By Kaye Burnet | Editor-in-Chief

Kaye Burnet, editor-in-chief

When I started at The Duke, there was a generally accepted notion ever-present in the newsroom: Duquesne students don’t care about anything. School sports? They don’t care. Politics? They don’t care. While students at the University of Pittsburgh were blocking traffic to protest for a higher minimum wage, Duquesne students were…watching Netflix in bed? While students at Carnegie Mellon University were staging a “die-in” to support Black Lives Matter, Duquesne students were…going home to their parents’ house for the weekend? We knew there were some students at Duquesne with drive and passion, but such campus leaders were few and far between.

Yet over the four years I have spent with The Duke, I have been honored and impressed to watch more and more students become active participants in their campus community. I witnessed the return of Duquesne’s gay-straight alliance, Lambda, and the creation of the Gender Forum, which just hosted a pop-up museum on femininity in the student union. Just recently, I watched as more than 40 students lined the hallways of College Hall outside a faculty meeting to show support for the liberal arts college and the DU Press. The Students for Liberty Libertarian group hosted free speech walls, students rallied to support the adjunct professors union, and this weekend, a bus from Duquesne will attend the climate march in Washington, D.C. You might not necessarily support all these actions and events (after all, Duquesne is very conservative-learning for a college campus), but that’s beside the point. What matters is that, instead of being passive people who allow other to make decisions that affect the world around them, Duquesne students are taking action. They are speaking up, and that is inspiring and humbling.

During my time at The Duke, I have learned what a huge influence speaking up can have. It has been such a privilege to lead a team of talented and dedicated writers who helped bring attention to issues ranging from mold in the Honors Dorms (which are now nicely renovated!) to the hazards of walking down the icy City steps in winter (still a problem). Duke writers have honored deceased students and faculty with beautiful obituaries, and celebrated when students received national grants or when professors win prestigious awards.

Of course, speaking up comes with risks. I’ve stood by, enraged, as strangers online have verbally attacked and insulted my writers just for doing their jobs.  I’ve seen my writers be shunned by their friends for completing an assignment I’ve given them. Just this month, I’ve watched students at Duquesne be subjected to ridicule on a national scale for daring to oppose a company whose values don’t align with their own. I’ve fielded phone calls and emails from readers who just want to spew vitriol, and I’ve had to develop a very thick skin as a result.

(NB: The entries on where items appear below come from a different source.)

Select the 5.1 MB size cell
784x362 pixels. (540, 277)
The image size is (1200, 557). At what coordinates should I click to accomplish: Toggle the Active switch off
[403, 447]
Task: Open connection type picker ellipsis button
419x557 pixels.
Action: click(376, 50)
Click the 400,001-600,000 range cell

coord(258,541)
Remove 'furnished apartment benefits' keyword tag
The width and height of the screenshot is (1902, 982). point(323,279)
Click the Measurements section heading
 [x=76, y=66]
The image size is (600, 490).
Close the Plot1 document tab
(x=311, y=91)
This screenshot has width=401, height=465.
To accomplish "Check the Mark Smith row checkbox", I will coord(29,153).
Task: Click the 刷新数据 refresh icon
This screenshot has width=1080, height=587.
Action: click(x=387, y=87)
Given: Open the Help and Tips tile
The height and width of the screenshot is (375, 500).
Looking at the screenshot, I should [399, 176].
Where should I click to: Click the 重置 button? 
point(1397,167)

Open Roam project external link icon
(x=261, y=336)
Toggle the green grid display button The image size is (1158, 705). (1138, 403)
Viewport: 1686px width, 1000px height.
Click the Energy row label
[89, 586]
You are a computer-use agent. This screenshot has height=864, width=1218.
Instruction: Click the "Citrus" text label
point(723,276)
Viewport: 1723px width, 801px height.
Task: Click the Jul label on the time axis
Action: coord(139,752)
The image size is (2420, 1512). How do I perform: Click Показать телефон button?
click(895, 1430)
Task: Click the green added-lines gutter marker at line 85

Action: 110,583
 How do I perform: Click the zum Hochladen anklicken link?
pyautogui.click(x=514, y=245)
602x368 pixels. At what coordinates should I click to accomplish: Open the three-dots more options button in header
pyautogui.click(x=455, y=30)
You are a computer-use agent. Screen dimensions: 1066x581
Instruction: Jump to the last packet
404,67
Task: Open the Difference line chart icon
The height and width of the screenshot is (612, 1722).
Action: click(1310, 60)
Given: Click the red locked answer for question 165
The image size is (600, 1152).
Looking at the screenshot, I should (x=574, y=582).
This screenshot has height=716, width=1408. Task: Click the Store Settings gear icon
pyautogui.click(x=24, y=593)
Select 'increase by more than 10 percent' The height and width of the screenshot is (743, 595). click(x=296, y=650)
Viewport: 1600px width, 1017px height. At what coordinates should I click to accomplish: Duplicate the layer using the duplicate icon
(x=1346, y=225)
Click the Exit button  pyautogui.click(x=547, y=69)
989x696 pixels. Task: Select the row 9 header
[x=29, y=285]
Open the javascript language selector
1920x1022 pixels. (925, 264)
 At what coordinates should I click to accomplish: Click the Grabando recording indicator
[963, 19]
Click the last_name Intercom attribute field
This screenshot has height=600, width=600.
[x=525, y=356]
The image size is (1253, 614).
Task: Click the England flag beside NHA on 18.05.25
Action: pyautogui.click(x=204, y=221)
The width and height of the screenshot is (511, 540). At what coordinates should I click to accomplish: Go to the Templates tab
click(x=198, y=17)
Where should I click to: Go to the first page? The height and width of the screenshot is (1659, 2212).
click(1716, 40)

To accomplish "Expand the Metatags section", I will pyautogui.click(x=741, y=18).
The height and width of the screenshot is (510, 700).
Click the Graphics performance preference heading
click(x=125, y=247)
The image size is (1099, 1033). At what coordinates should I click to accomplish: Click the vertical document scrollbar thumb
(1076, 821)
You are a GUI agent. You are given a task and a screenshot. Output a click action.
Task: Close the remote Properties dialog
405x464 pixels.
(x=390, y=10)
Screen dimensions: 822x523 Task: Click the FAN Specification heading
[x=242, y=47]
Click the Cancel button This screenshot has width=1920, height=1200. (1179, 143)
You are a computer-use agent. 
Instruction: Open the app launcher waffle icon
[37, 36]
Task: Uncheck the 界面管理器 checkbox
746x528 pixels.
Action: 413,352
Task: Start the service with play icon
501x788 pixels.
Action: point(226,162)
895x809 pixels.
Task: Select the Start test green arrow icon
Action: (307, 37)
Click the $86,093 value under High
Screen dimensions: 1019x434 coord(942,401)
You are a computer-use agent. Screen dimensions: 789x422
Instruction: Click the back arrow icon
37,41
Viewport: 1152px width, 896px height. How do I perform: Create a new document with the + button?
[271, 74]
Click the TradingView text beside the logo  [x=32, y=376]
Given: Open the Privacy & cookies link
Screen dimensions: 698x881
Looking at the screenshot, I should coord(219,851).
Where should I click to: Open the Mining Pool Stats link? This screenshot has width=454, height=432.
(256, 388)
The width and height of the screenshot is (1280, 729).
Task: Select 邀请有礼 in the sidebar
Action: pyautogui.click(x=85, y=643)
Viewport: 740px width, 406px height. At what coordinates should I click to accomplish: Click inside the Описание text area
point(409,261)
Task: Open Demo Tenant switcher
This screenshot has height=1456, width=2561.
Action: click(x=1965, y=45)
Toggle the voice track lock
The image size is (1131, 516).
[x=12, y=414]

So, members of my Duquesne family: It might be hard to get involved, to become engaged and to put your voice out there. People can and will mock you. You will face opposition. But by doing so, you can make Duquesne a better place for future generations of students. I hope that as News Editor and then Editor-in-Chief of The Duke, I’ve been able to contribute to that goal in a small way, but there’s still so much to do.